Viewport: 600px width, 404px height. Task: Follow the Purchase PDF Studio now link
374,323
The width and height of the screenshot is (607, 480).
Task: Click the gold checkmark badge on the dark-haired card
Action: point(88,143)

WHAT THE TASK REQUIRES: Restate every line of the data word for word.

WRITTEN RESPONSE:
Viewport: 600px width, 404px height. Task: Follow the Purchase PDF Studio now link
374,323
The width and height of the screenshot is (607, 480).
Task: Click the gold checkmark badge on the dark-haired card
Action: point(88,143)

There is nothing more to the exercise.